Pohon gaharu itu ditanam diselingi dengan tanaman kelapa sawit. Waktu saya datang, pohon gaharunya sedang berbuah muda. Beberapa biji yang belum cukup umur tampak berjatuhan di bawah.

Setelah berbincang-bincang dengan penjaga kebunnya, saya tahu bahwa umur pohon penghasil gaharu itu sudah 10 tahun lebih. Dan sudah 3 kali di inokulasi. Oleh para mahasiswa USU. Inokulasi yang pertama dan kedua gagal.

Oleh para mahasiswa USU, pernah beberapa kali dijanjikan akan di panen, tetapi dibatalkan. Janji terakhir, sehabis lebaran nanti akan dipanen tebang.

Gaharu yang ada di kebun ini adalah dari jenis aquilaria malaccensis. Pertumbuhannya lumayan bagus. Diameter batang 25-30 cm. Daunnya lebat dan tajuknya juga sehat.

Hanya saja, saya menduga inokulan yang disuntikkan kurang berhasil. Bisa dilihat dari kondisi pohon yang segar bugar.
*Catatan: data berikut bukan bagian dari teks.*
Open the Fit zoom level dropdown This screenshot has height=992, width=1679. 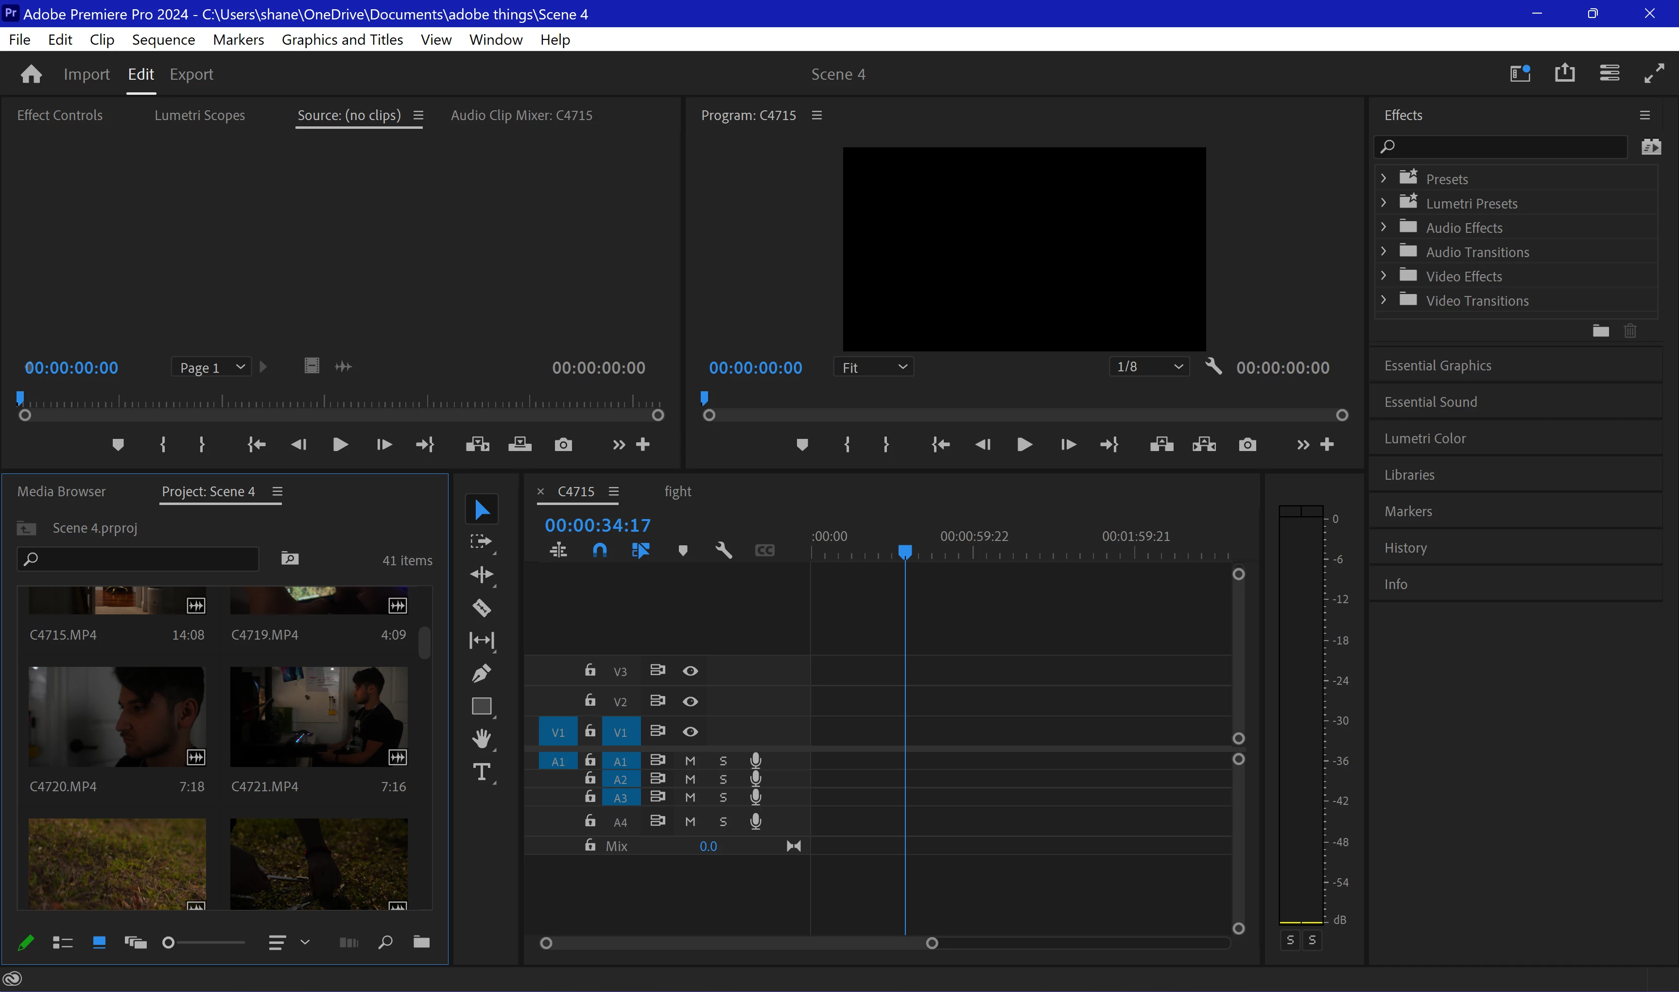[x=874, y=367]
Seharusnya, pohon gaharu yang sudah diinokulasi akan menjadi stres, bahkan ada yang sampai gugur daunnya. Lalu perlahan membaik, tapi tak boleh pulih semula.
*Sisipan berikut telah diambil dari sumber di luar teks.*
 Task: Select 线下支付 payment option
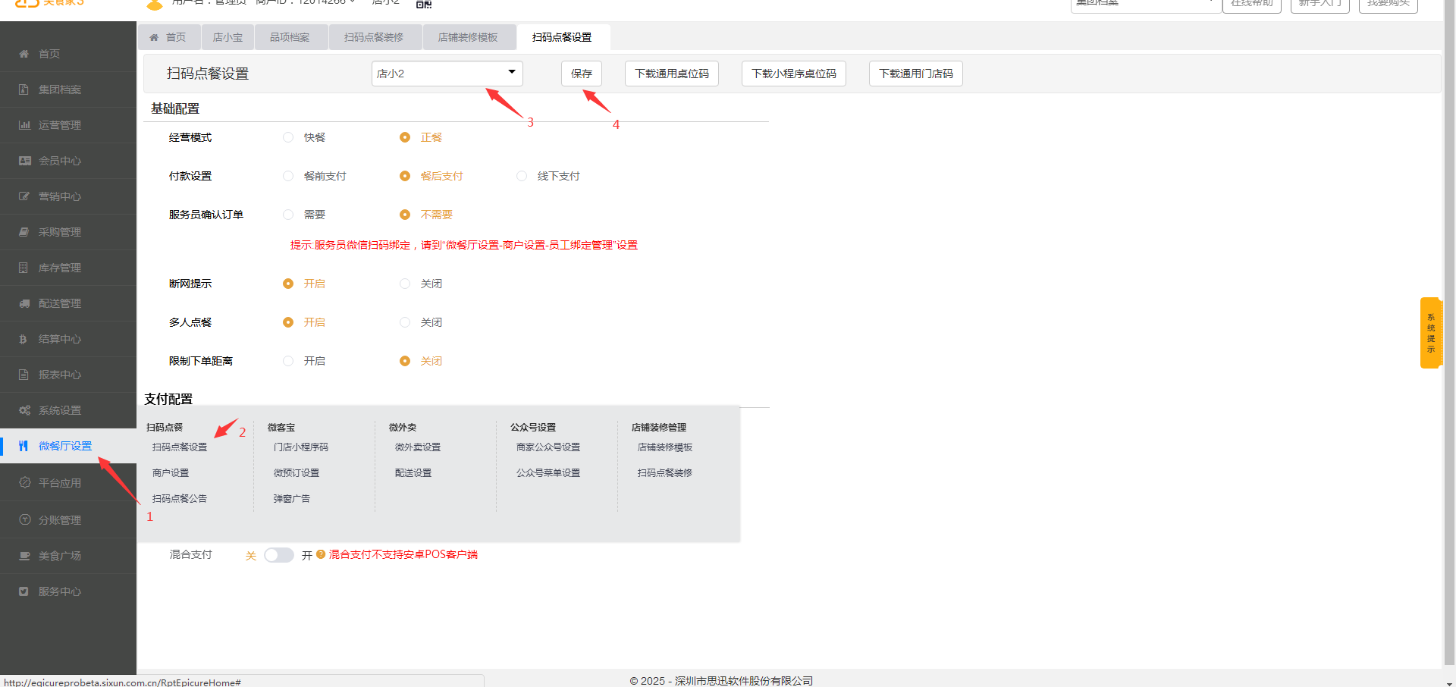point(522,176)
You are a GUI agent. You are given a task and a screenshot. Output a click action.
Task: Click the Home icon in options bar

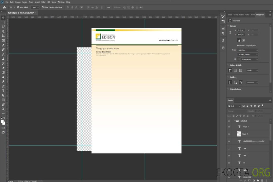tap(4, 7)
Hal ini terjadi karena bahan dasar inokulan adalah jamur fusarium sp atau sejenisnya.

Jamur yang disuntikkan akan menyerang pohon, dan sebagai reaksinya, pohon akan mengeluarkan sejenis resin sebagai penangkal serangan jamur tadi. Resin yang dihasilkan inilah yang akan merubah batang kayu menjadi gaharu. Tandanya adalah kayu menjadi berwarna hitam/coklat tua dan berbau harum jika dibakar.
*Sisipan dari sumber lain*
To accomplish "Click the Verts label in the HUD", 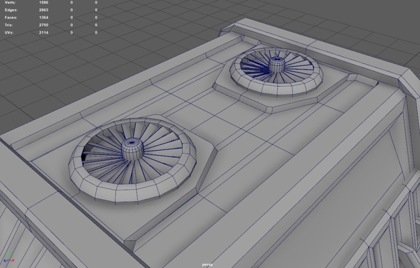I will pyautogui.click(x=10, y=2).
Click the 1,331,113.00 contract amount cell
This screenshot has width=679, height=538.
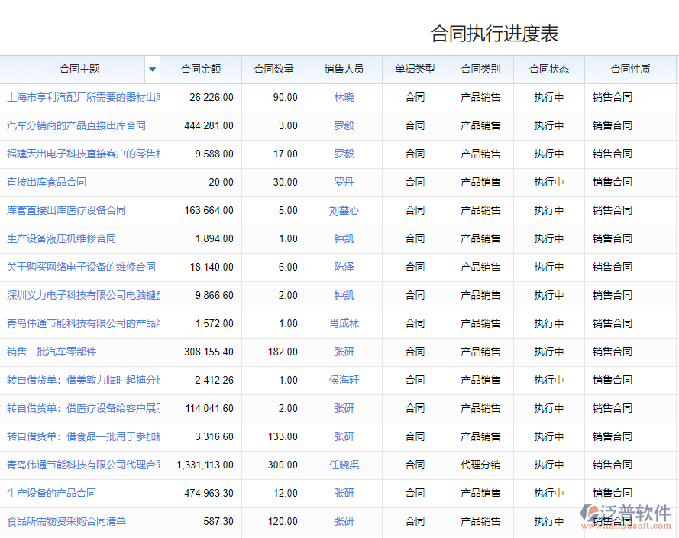[205, 465]
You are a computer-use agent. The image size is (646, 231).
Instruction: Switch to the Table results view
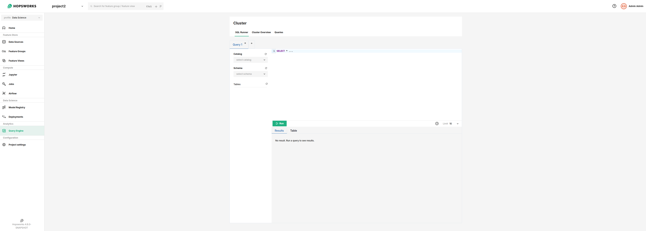point(293,131)
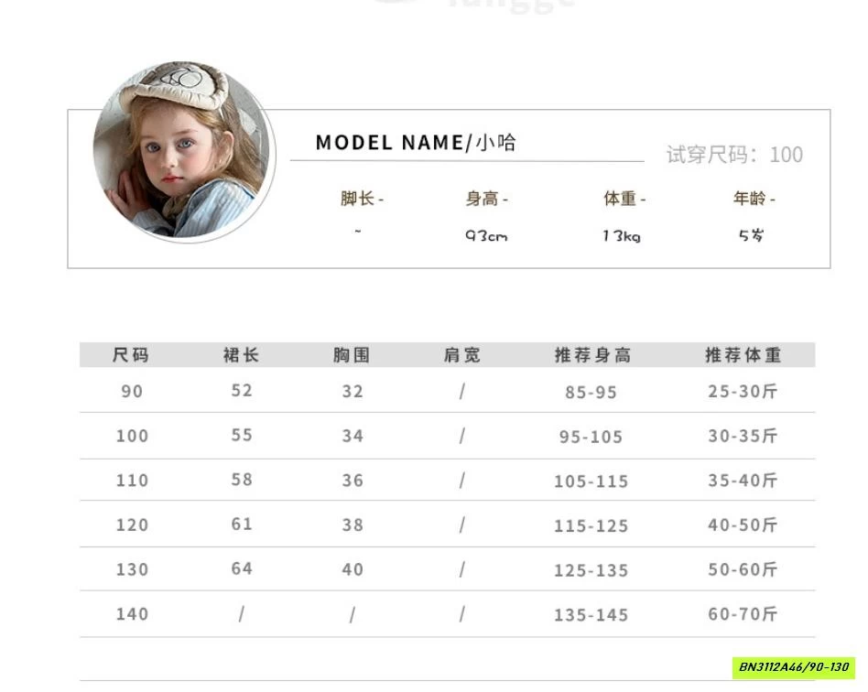Click the model's circular avatar photo
868x692 pixels.
[x=184, y=151]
Pohon gaharu (agarwood) biasanya disuntik pada umur lima tahun, dan dipanen tebang pada umur 7-8 tahun. 

Proses inokulasi gaharu bukanlah perkara mudah. Selain inokulannya harus cocok dengan jenis pohonnya, sterilitas juga harus dijaga dengan baik selama proses dilakukan. Selain itu, kita harus mengantisipasi kemungkinan masuknya air hujan ke dalam lubang inokulan. Jika air masuk, maka kemungkinan batang kayu akan membusuk.

Kebanyakan petani gaharu menerima sistim bagi hasil dengan investor. Mulai bibit, pupuk, inokulasi serta pemanenan disediakan dan dilakukan oleh investor. Petani hanya menyediakan lahan, menjaga dan merawat tanaman itu.

Yang sering luput dari kajian perjanjian adalah : siapa yang menentukan harga. Jika yang menentukan harga jual juga adalah investor, maka kemungkinan investor menipu petani sangatlah besar. Karena memang, produk gaharu banyak sekali grade-nya, dan tak ada standarisasi. Selain itu, rentang harga perkilogram yang antara hanya 100.000 rupiah sampai ratusan juta rupiah, membuat kerjasama ini sangat riskan.

Apalagi saat ini, mencari pembeli gaharu juga bukanlah perkara mudah.

Ada banyak rekan yang menghubungi saya minta dijualkan gaharunya, namun pembeli tak kunjung ada.Kalau pun ada, sering terjadi gagalnya kesepakatan harga. Pernah ada penjual yang minta harga Rp.80 juta perkilogram, sementara pembeli hanya menawar tak lebih dari Rp.5 juta perkilogram.